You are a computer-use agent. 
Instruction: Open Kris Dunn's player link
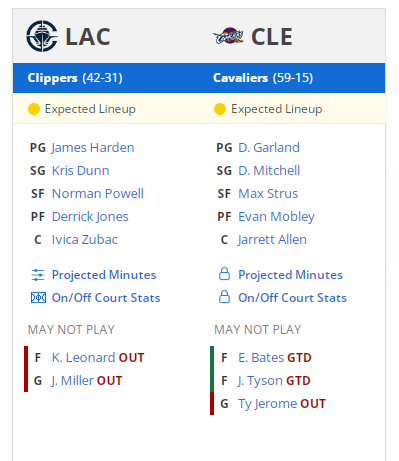(81, 171)
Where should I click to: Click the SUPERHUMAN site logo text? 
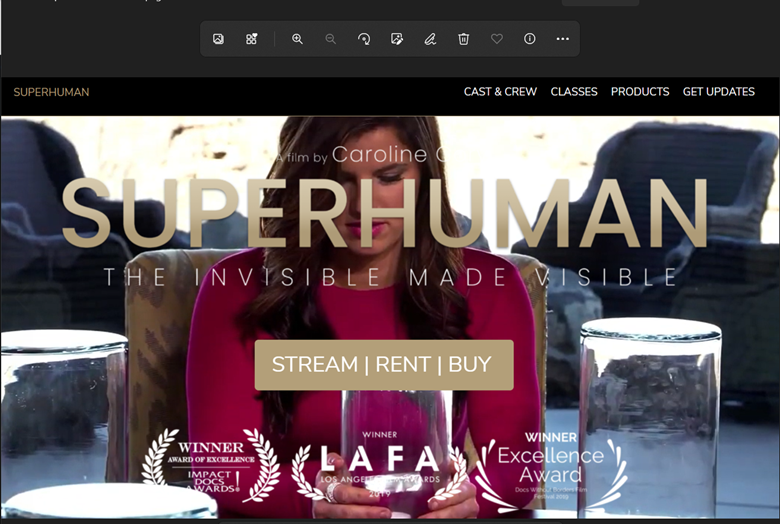click(x=51, y=93)
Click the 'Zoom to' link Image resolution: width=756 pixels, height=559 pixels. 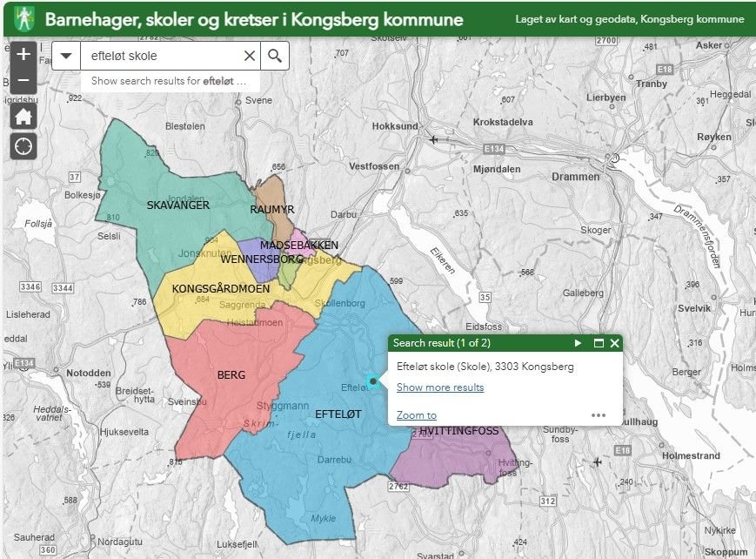tap(417, 415)
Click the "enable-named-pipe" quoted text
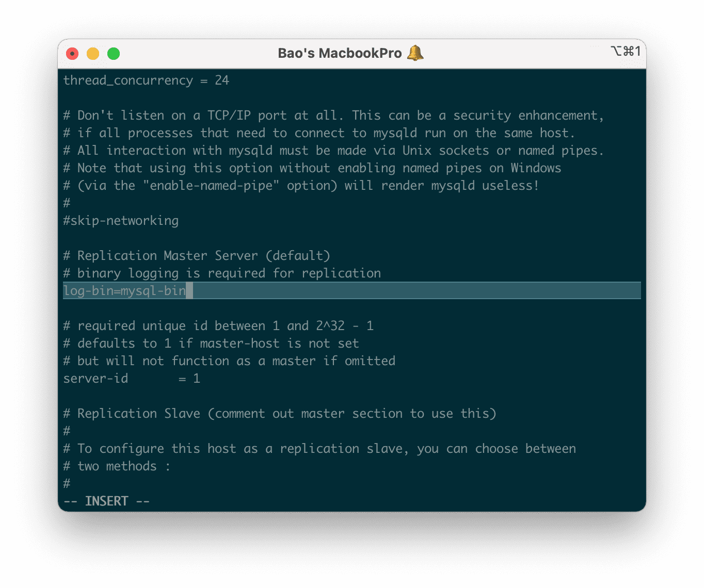Screen dimensions: 704x588 click(x=211, y=186)
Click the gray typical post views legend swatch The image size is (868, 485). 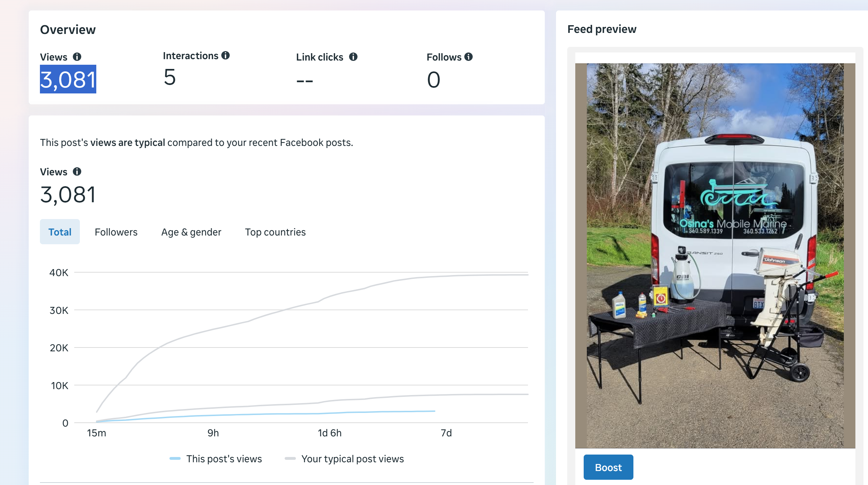(290, 458)
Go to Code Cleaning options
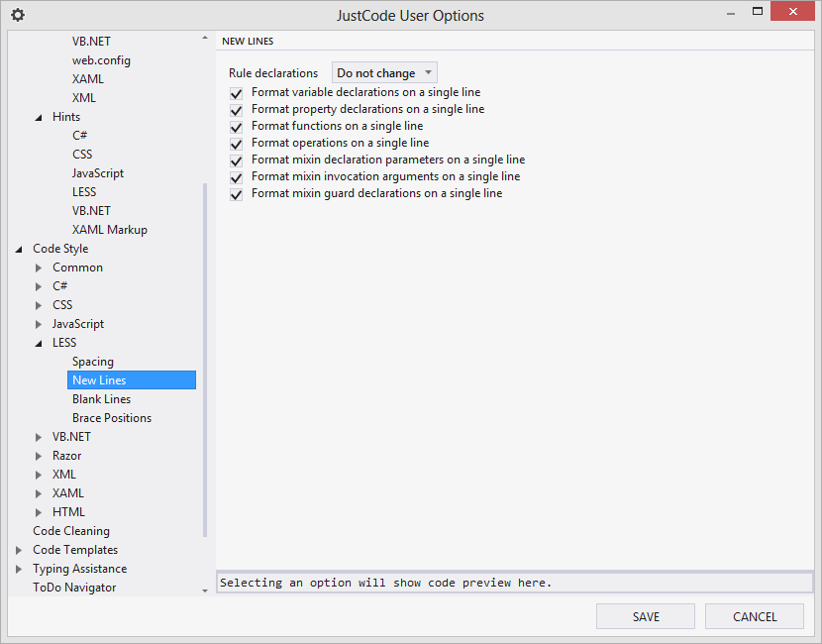 tap(71, 531)
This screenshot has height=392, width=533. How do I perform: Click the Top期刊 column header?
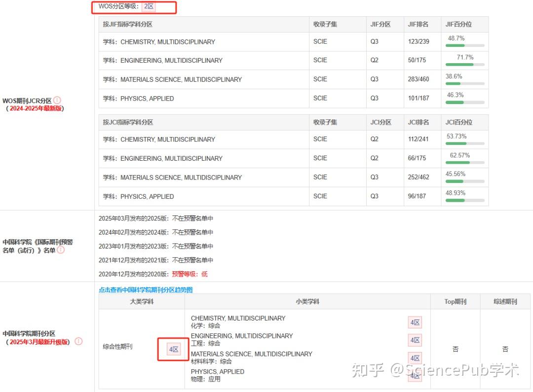pyautogui.click(x=455, y=301)
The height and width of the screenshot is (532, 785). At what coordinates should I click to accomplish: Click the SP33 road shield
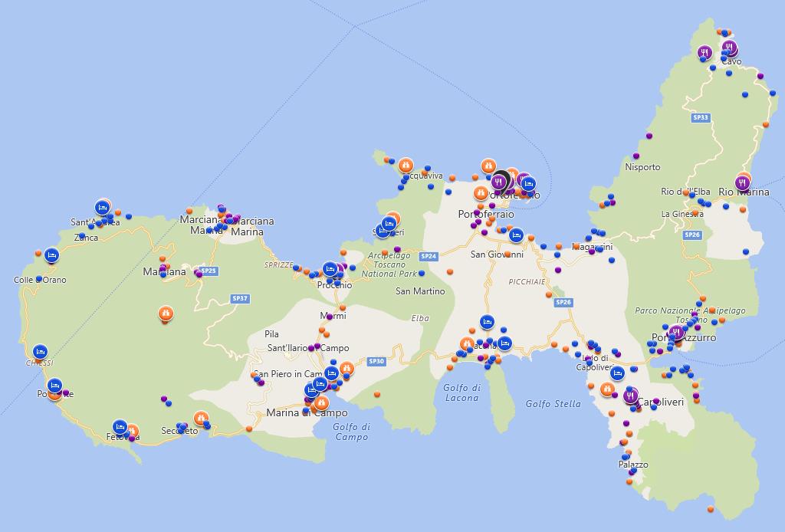tap(700, 118)
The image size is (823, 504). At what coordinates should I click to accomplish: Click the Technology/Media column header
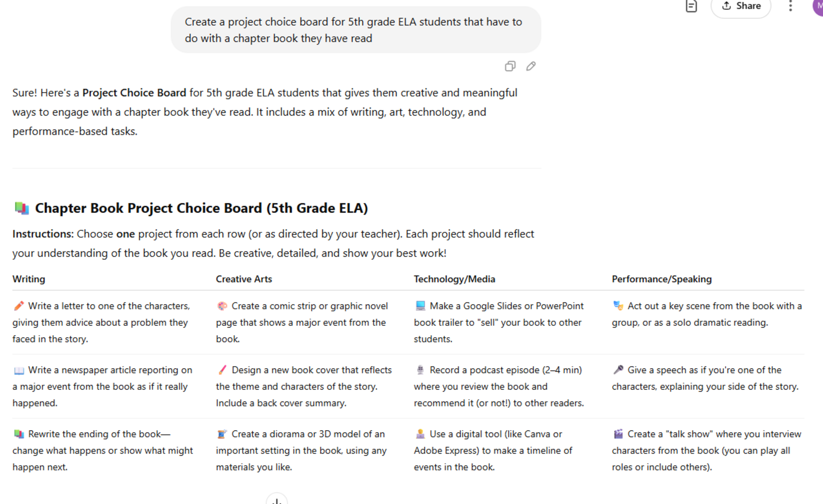(x=454, y=279)
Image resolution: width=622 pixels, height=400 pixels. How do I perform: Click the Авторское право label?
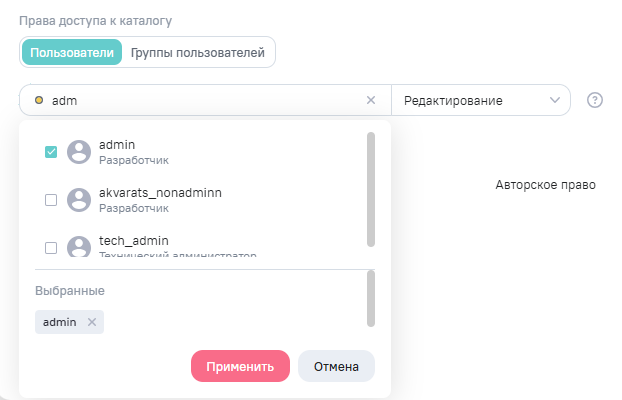coord(546,185)
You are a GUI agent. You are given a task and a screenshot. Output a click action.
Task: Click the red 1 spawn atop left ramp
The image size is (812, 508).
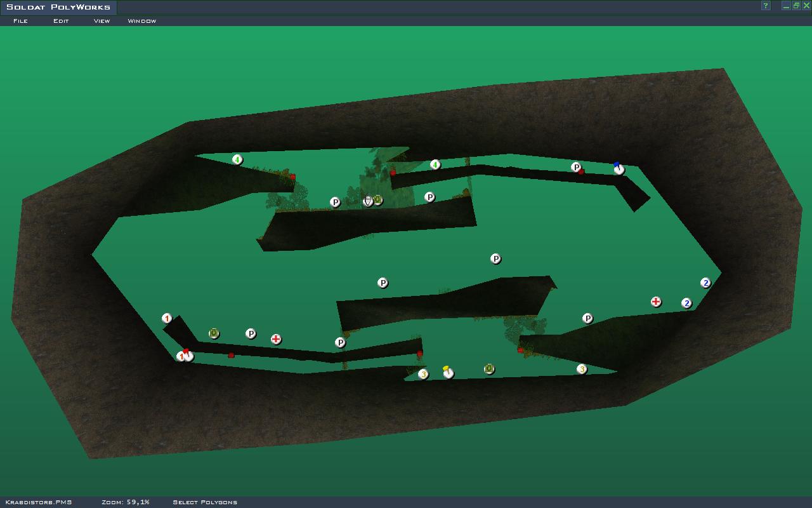click(167, 318)
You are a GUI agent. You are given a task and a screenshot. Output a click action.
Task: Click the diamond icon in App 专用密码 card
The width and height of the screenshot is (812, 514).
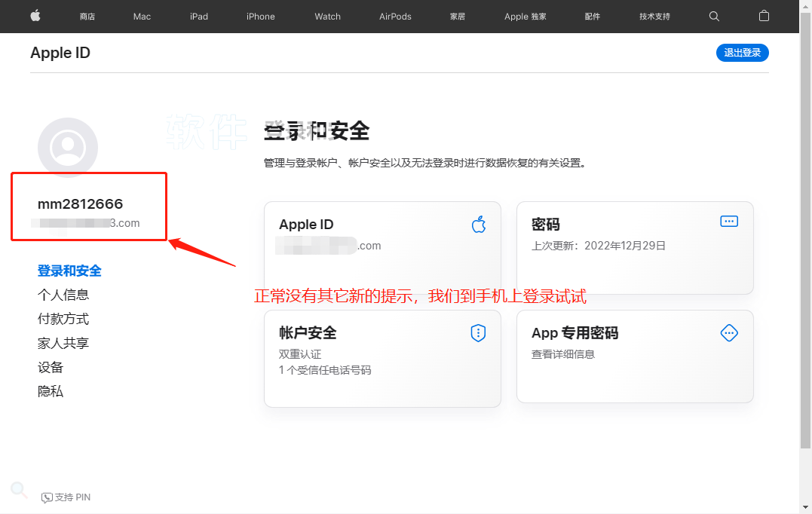(729, 333)
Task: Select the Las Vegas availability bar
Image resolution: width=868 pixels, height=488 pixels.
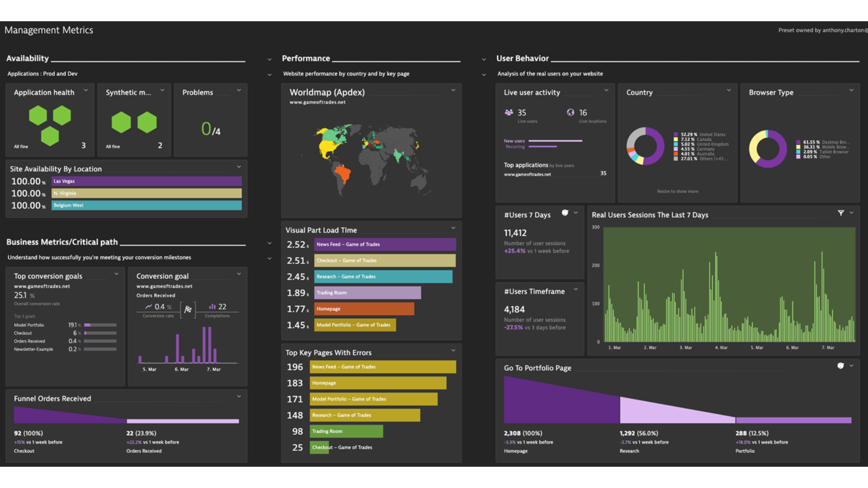Action: pos(146,181)
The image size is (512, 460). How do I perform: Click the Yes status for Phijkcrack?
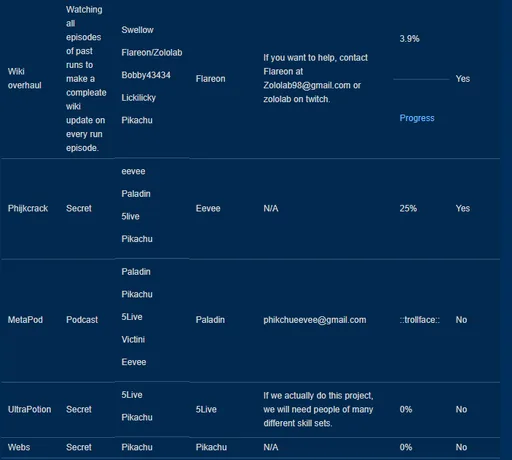pos(463,208)
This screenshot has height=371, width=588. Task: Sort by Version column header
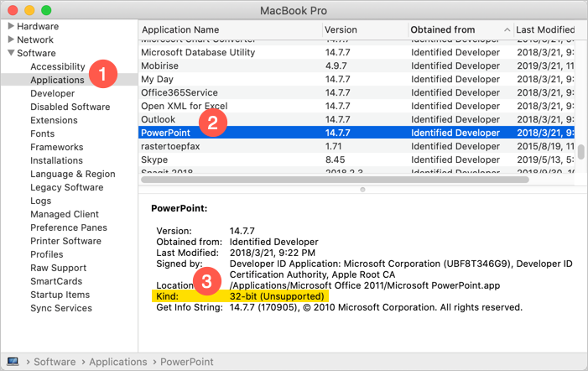(x=342, y=29)
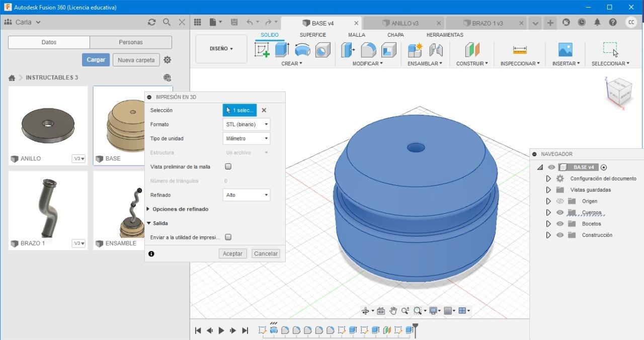The image size is (644, 340).
Task: Click the Insert image icon
Action: [566, 49]
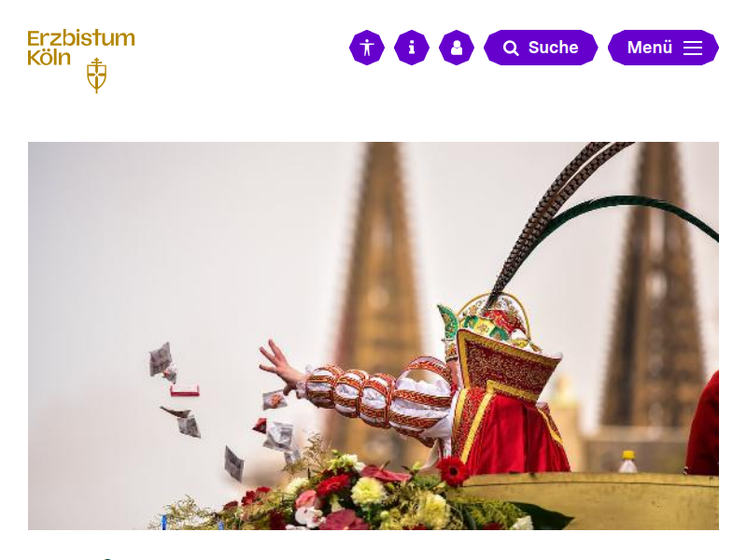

##############################

## THE PROBLEM
Leaving the pictures aside, copy exactly and only the lines from the one holding "Image resolution: width=868" through the final line of the data, both ends kept.

## RESPONSE TO THIS TASK
Image resolution: width=868 pixels, height=488 pixels.
Action: pos(146,181)
The image size is (512, 460). How do I perform: Click the Yes status for Phijkcrack?
pos(463,208)
This screenshot has height=371, width=588. Task: Sort by Version column header
(x=342, y=29)
The image size is (644, 340).
Task: Click the Insert image icon
Action: [566, 49]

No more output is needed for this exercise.